------ Text shown ------
- Lesser coat of arms of the Kingdom of Sweden
- Incumbent Tomas Danestad since 2023
- Ministry for Foreign Affairs
- Style: His or Her Excellency (formal) Mr. or Madam Ambassador (informal)
- Reports to: Minister for Foreign Affairs
- Seat: Stockholm, Sweden
- Appointer: Government of Sweden
- Term length: No fixed term
- Inaugural holder: Örjan Berner
- Formation: 1993

= List of ambassadors of Sweden to Kyrgyzstan =

The Ambassador of Sweden to Kyrgyzstan (known formally as the Ambassador of the Kingdom of Sweden to the Kyrgyz Republic) is the official representative of the government of Sweden to the president of Kyrgyzstan and government of Kyrgyzstan. Since Sweden does not have an embassy in Bishkek, Sweden's ambassador to Kyrgyzstan is based in Stockholm, Sweden.
------ Recorded information ------
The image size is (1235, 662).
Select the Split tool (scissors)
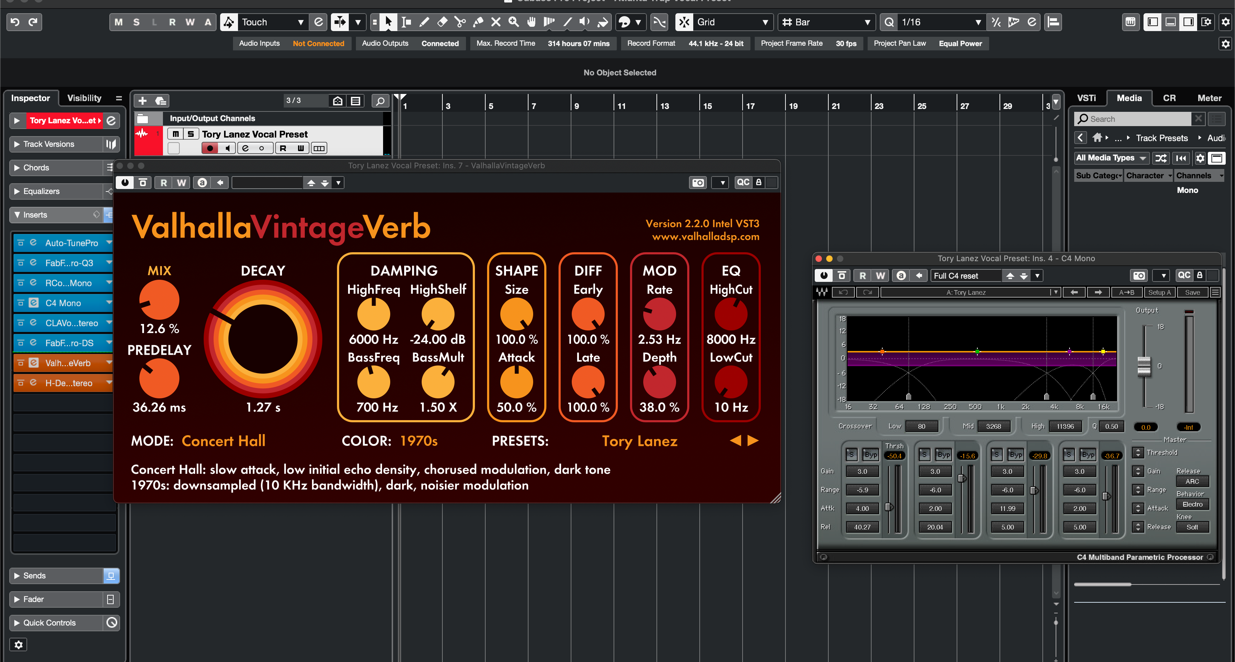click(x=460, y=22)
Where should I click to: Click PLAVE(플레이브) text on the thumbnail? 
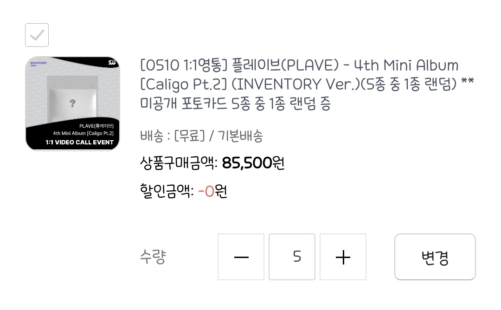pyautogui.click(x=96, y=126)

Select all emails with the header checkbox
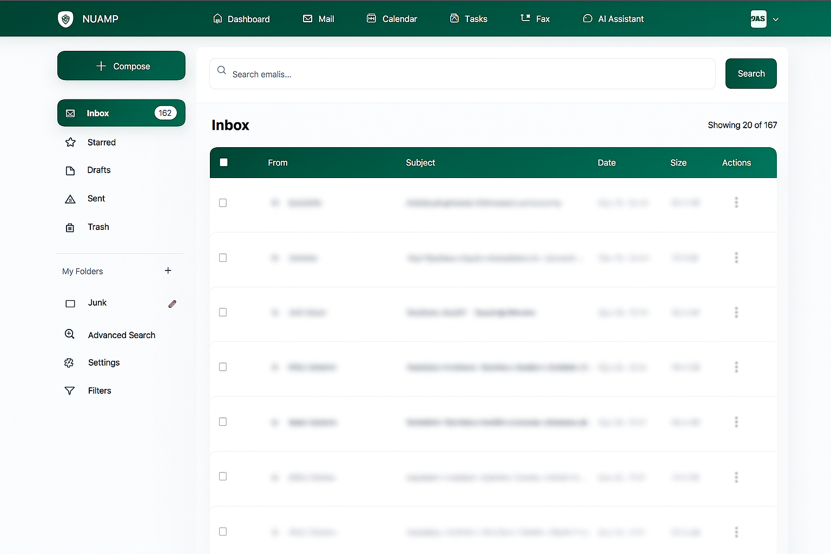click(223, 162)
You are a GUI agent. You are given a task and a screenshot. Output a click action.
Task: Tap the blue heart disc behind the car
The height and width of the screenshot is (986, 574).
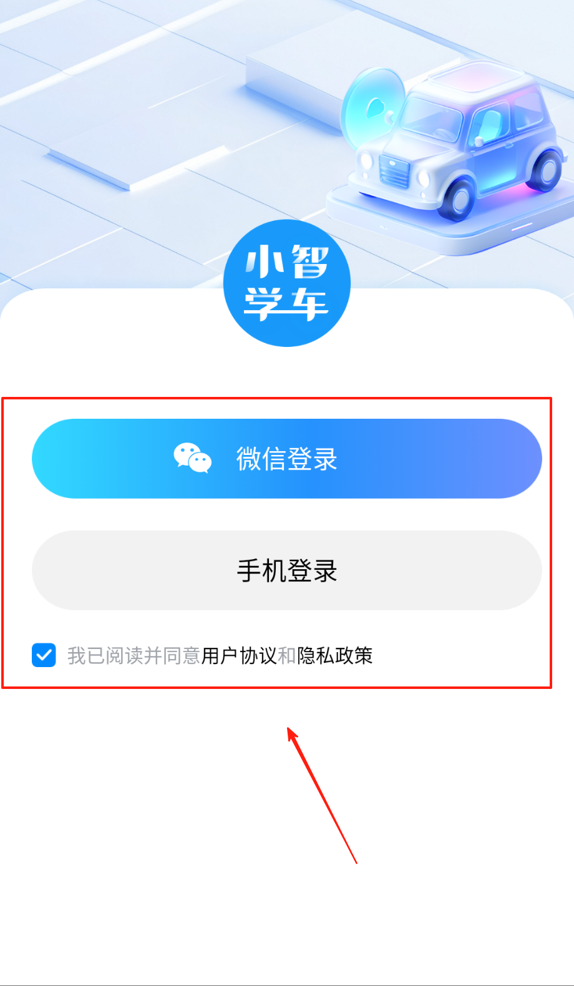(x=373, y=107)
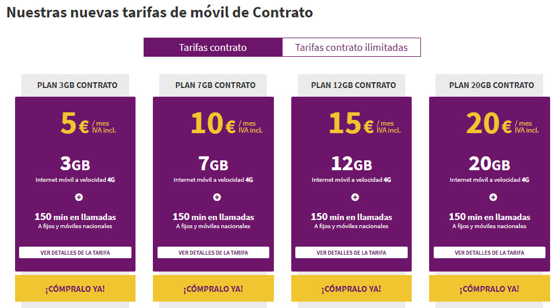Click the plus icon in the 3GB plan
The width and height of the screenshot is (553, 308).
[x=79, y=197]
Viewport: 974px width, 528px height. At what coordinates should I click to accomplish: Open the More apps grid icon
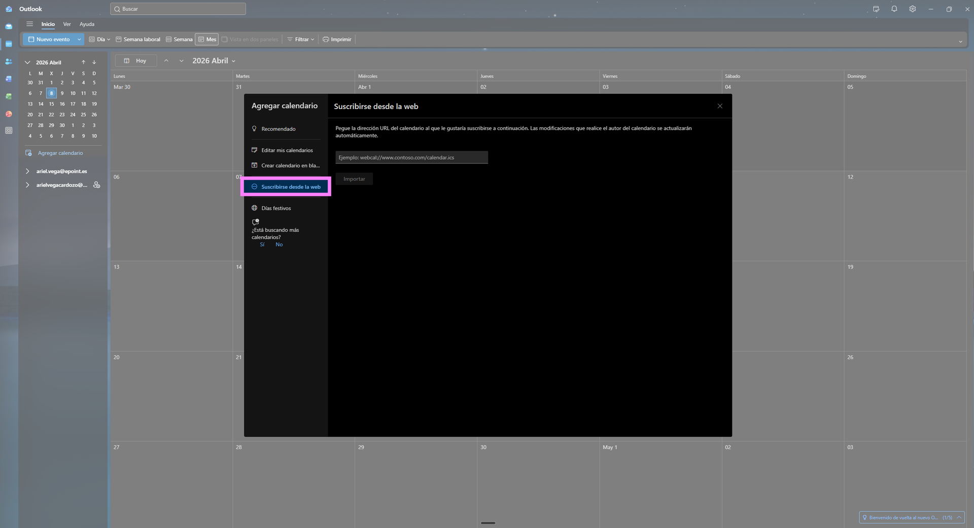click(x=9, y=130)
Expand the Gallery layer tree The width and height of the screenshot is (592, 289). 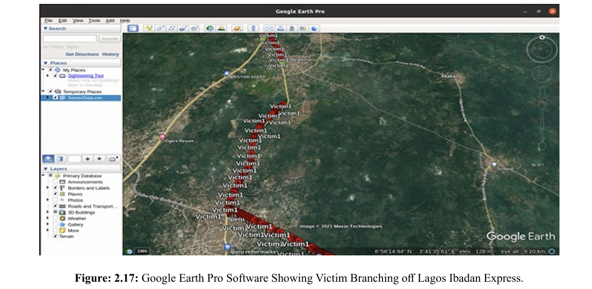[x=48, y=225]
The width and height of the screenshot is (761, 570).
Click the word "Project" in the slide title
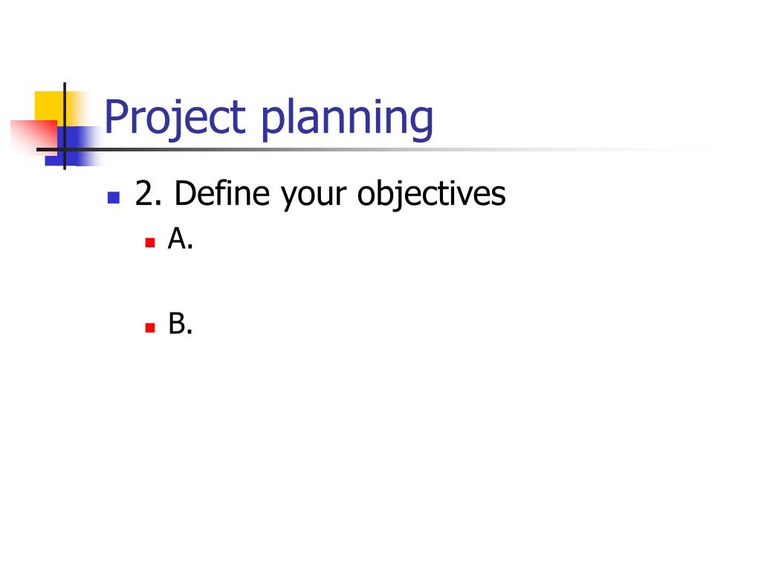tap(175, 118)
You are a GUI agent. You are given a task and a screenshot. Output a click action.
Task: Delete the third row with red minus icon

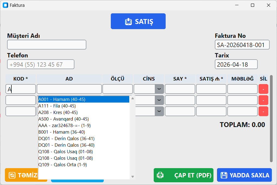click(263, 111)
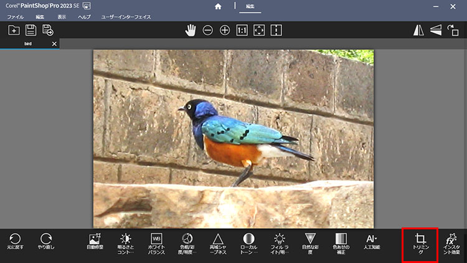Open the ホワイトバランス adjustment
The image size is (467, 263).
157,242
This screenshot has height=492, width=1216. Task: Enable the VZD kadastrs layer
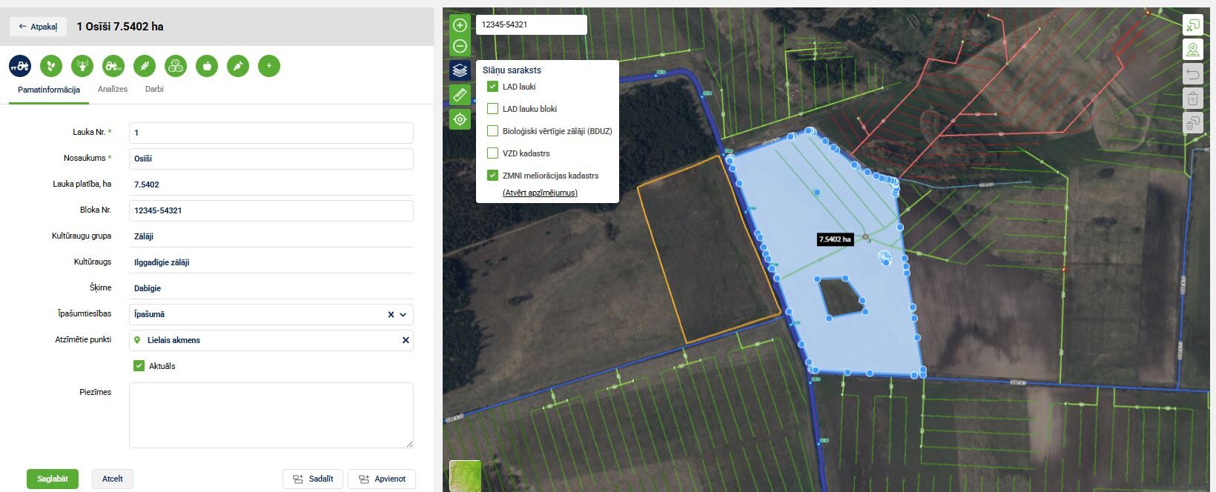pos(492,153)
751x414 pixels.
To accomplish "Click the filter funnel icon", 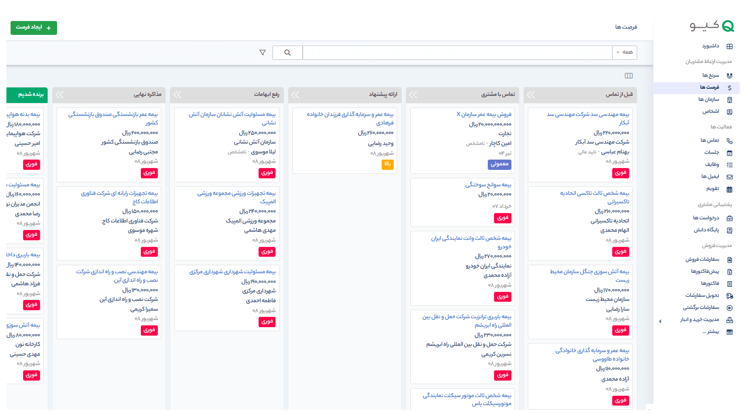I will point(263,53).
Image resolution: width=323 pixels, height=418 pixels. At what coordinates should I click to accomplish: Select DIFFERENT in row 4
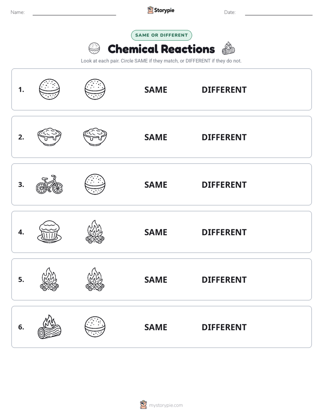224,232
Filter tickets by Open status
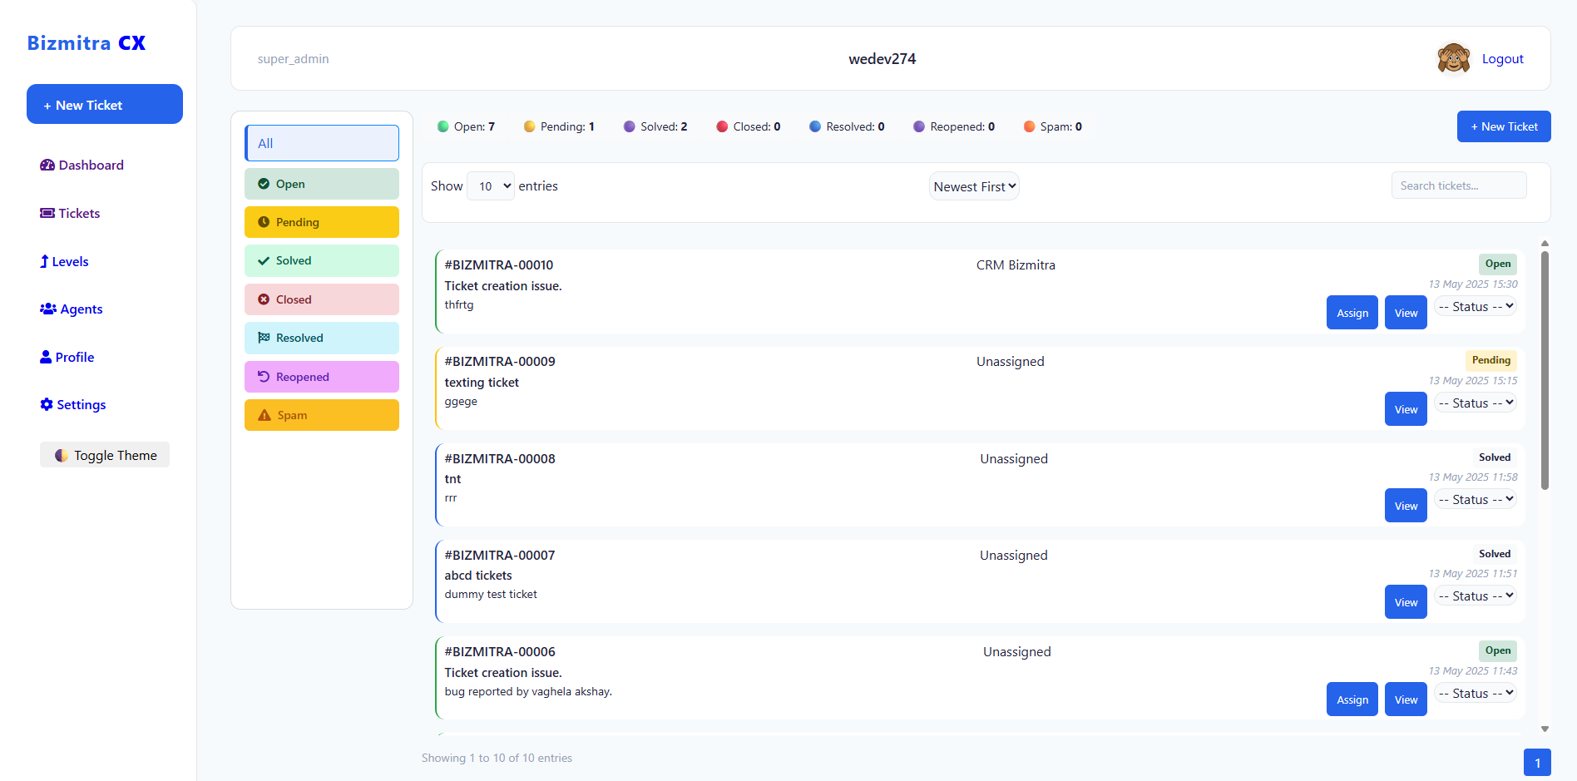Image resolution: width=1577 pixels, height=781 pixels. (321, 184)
------
▶ Exercise brief:
Reproduce the text on the Swedish ambassadors to Kyrgyzstan in full, word for word.

▶ Reply to the task:
- Lesser coat of arms of the Kingdom of Sweden
- Incumbent Tomas Danestad since 2023
- Ministry for Foreign Affairs
- Style: His or Her Excellency (formal) Mr. or Madam Ambassador (informal)
- Reports to: Minister for Foreign Affairs
- Seat: Stockholm, Sweden
- Appointer: Government of Sweden
- Term length: No fixed term
- Inaugural holder: Örjan Berner
- Formation: 1993

= List of ambassadors of Sweden to Kyrgyzstan =

The Ambassador of Sweden to Kyrgyzstan (known formally as the Ambassador of the Kingdom of Sweden to the Kyrgyz Republic) is the official representative of the government of Sweden to the president of Kyrgyzstan and government of Kyrgyzstan. Since Sweden does not have an embassy in Bishkek, Sweden's ambassador to Kyrgyzstan is based in Stockholm, Sweden.